Written task: Rewrite the stretch from "Task: Click the recovery Email input field" through "Action: (589, 454)", replacing "recovery" with "backup" and changing nothing else. Leave the pictures out of your answer.

Input:

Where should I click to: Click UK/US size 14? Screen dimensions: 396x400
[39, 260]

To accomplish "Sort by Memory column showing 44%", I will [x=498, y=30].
==
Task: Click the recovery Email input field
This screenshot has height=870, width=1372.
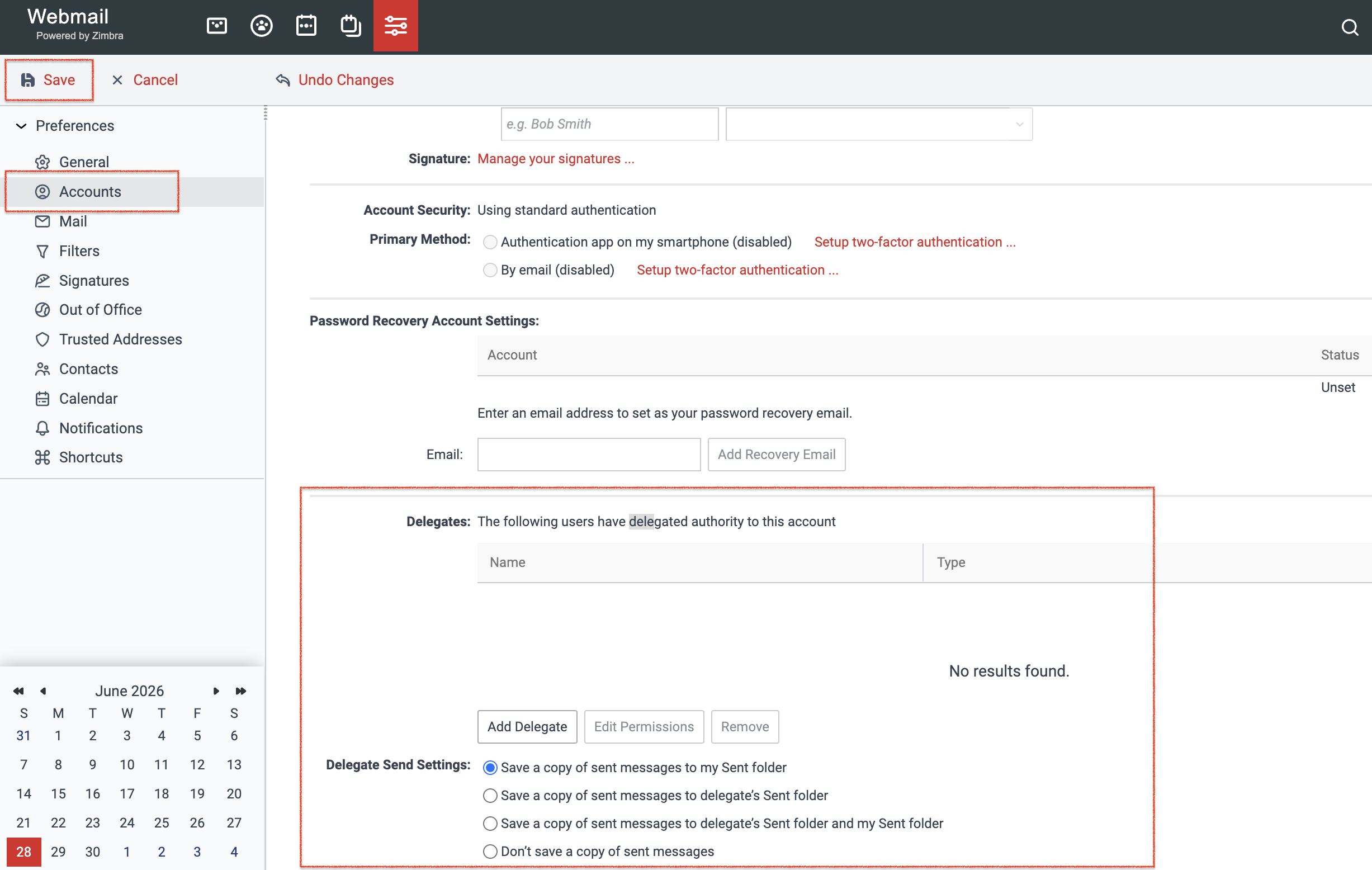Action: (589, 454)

Completed exercise:
Task: Click the backup Email input field
This screenshot has height=870, width=1372.
Action: (589, 454)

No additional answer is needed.